Een LPG tankstation mag niet zomaar op elke willekeurige plaats worden gesitueerd. Er zijn namelijk bepaalde risico’s verbonden aan het opslaan en tanken van LPG. De overheid heeft daarom strenge eisen opgesteld waaraan een locatie en een tankstation moeten voldoen wanneer er LPG verkocht gaat worden.
Hierbij wordt onderscheid gemaakt tussen het Plaatsgebonden Risico (PR) en het groepsrisico (GR). Het Plaatsgebonden Risico biedt een bepaald minimum niveau van bescherming aan burgers die in de nabijheid van het tankstation wonen waar LPG kan worden getankt. Hierbij wordt bepaald dat de kans om te komen te overlijden door een ongeluk met LPG voor de omwonende van het tankstation niet hoger mag zijn dan 1 op de miljoen.
Bij het Groepsrisico wordt er een verband gelegd tussen de kans op een ramp door het gebruik van LPG en het mogelijk aantal slachtoffers dat een dergelijke ramp kan eisen. Door deze risico’s in kaart te brengen hoopt de overheid te voorkomen dat er bij een eventueel ongeluk onnodig veel slachtoffers te betreuren zullen zijn.
Een tankstation waar men LPG kan tanken dient daarom niet alleen op een bepaalde afstand van woningen of bedrijven te liggen maar ook dient men er extra voorzorgsmaatregelen te treffen om te kunnen voorkomen dat er LPG kan ontsnappen of er op een andere manier een ongeluk mee kan gebeuren. In sommige gevallen is het zelfs nodig dat een bestaand tankstation moet worden aangepast of zelfs verplaatst wanneer men er LPG wil (blijven) verkopen.

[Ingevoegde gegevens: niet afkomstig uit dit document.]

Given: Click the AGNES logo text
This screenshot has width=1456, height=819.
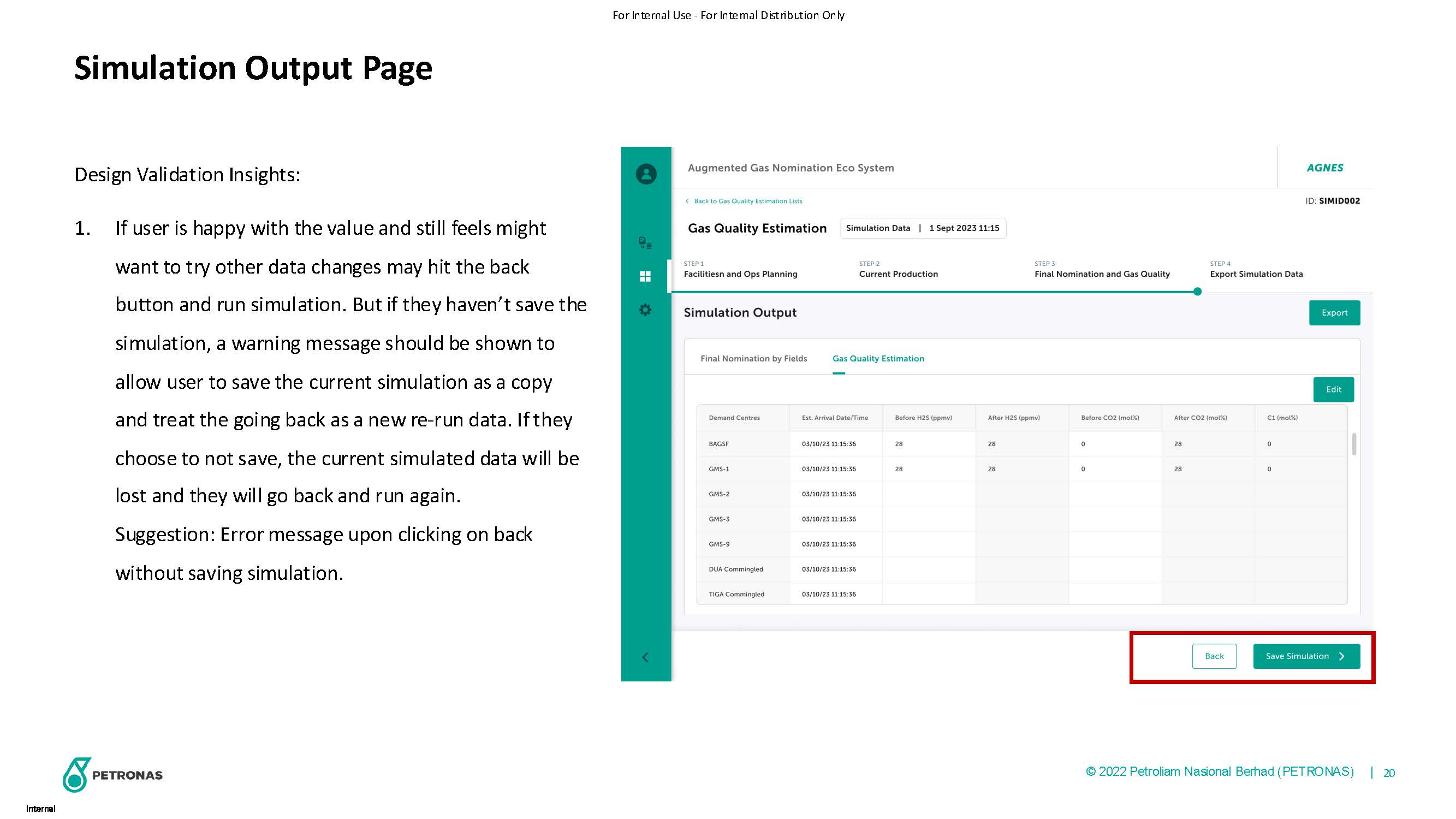Looking at the screenshot, I should [1324, 168].
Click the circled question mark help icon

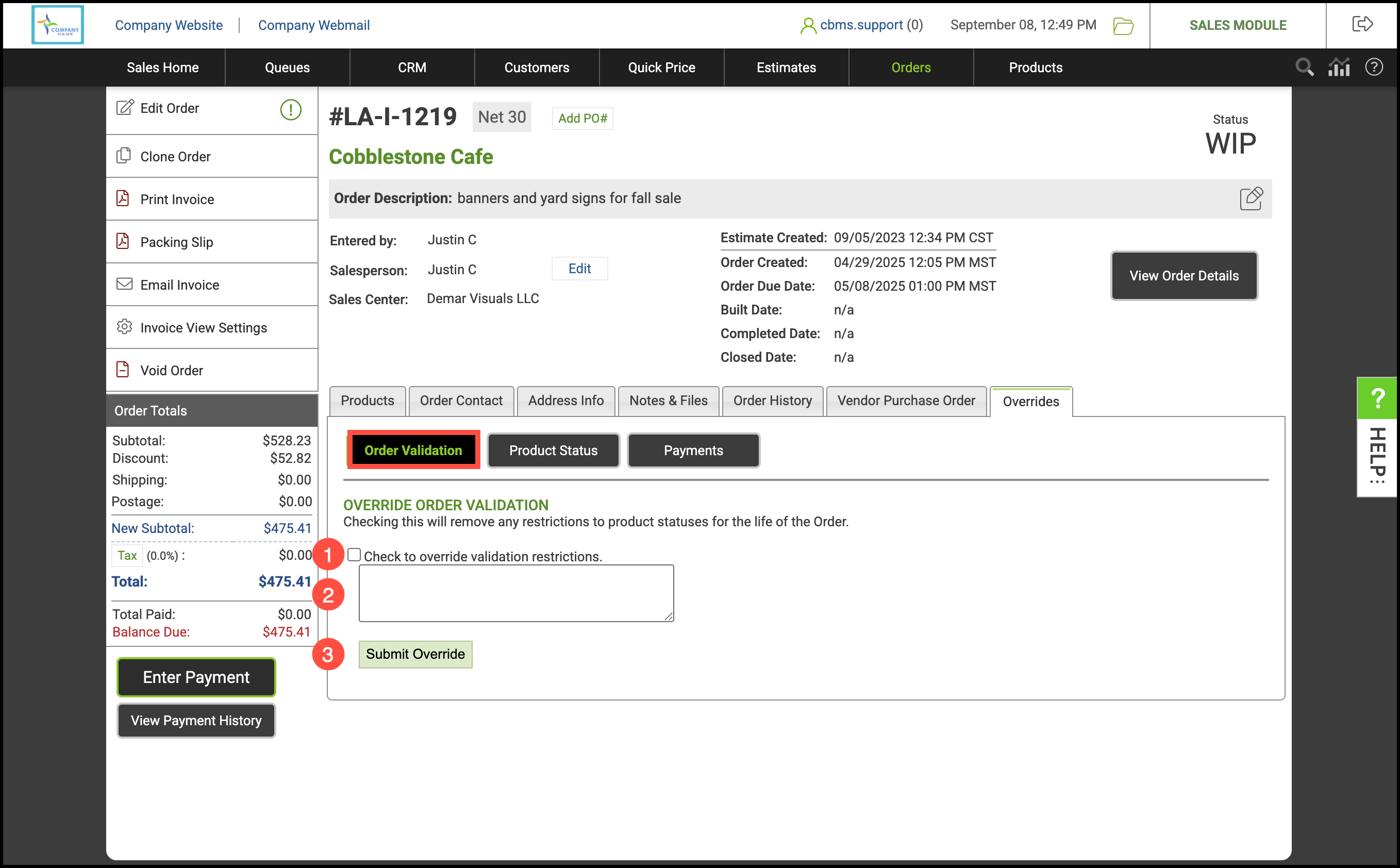click(x=1374, y=67)
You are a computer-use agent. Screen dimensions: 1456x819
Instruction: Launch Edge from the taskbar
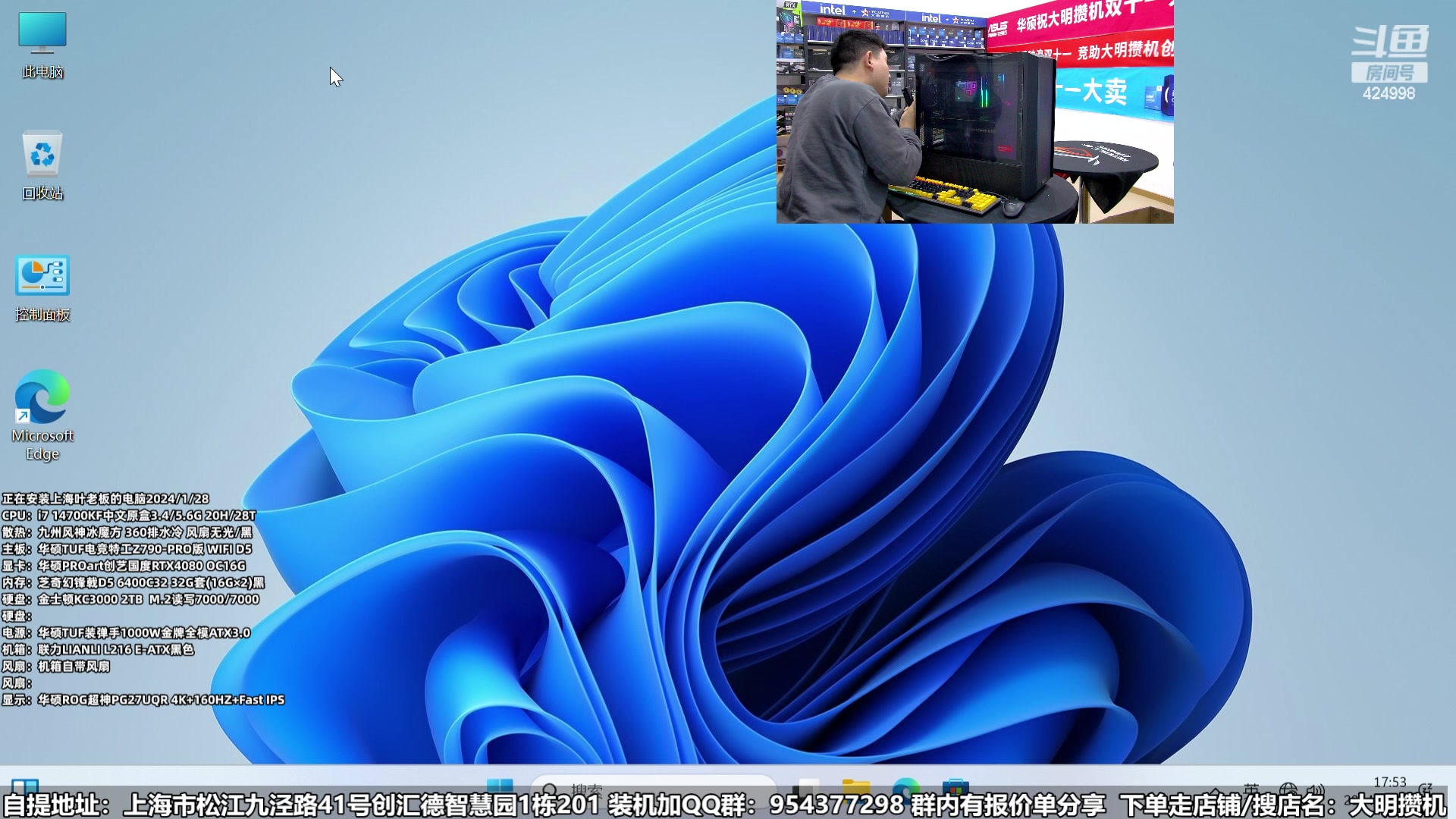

De overheid heeft voor dergelijke aanpassingen of verplaatsingen zelfs een subsidieregeling in het leven geroepen. LPG-stations die een groot gevaar voor hun omgeving vormen kunnen hierdoor snel worden aangepast waardoor het risico op ongelukken kan worden verkleind. Moet een LPG-station worden gesloten omdat aanpassen niet voldoende is dan zal de eigenaar op een schadevergoeding kunnen rekenen.